Graham Brown

Personal information
- Full name: Graham Elliott Brown
- Born: 11 October 1966 (age 59) Balham, London, England
- Batting: Right-handed
- Role: Wicket-keeper

Domestic team information
- 1986–1988: Surrey

Career statistics
| Competition | First-class |
| Matches | 10 |
| Runs scored | 59 |
| Batting average | 19.66 |
| 100s/50s | –/– |
| Top score | 13* |
| Balls bowled | – |
| Wickets | – |
| Bowling average | – |
| 5 wickets in innings | – |
| 10 wickets in match | – |
| Best bowling | – |
| Catches/stumpings | 19/2 |
- Source: Cricinfo, 26 August 2012

= Graham Brown (English cricketer) =

English cricketer

Graham Elliott Brown (born 11 October 1966) is a former English cricketer. Brown was a right-handed batsman who fielded as a wicket-keeper. He was born at Balham, London.

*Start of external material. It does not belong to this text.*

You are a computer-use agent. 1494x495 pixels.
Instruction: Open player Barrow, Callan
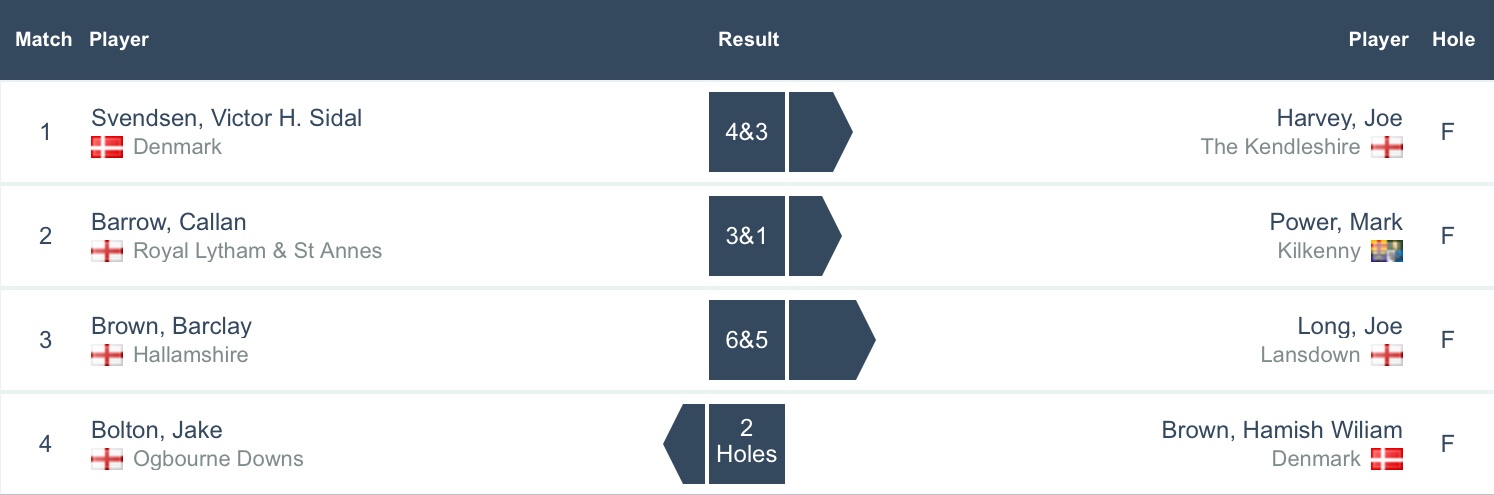coord(168,222)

Brown made his first-class debut for Surrey against Kent at The Oval in the 1986 County Championship. He made nine further first-class appearances for the county, the last of which came against the Sri Lankans in 1988. In his ten first-class appearances, he scored 59 runs at an average of 19.66, with a high score of 13 not out. Behind the stumps he took 19 catches and made two stumpings. His appearances for Surrey were limited by the presence of England wicket-keeper Alec Stewart in the Surrey side, with Brown making his occasional appearances when Stewart was on international duty.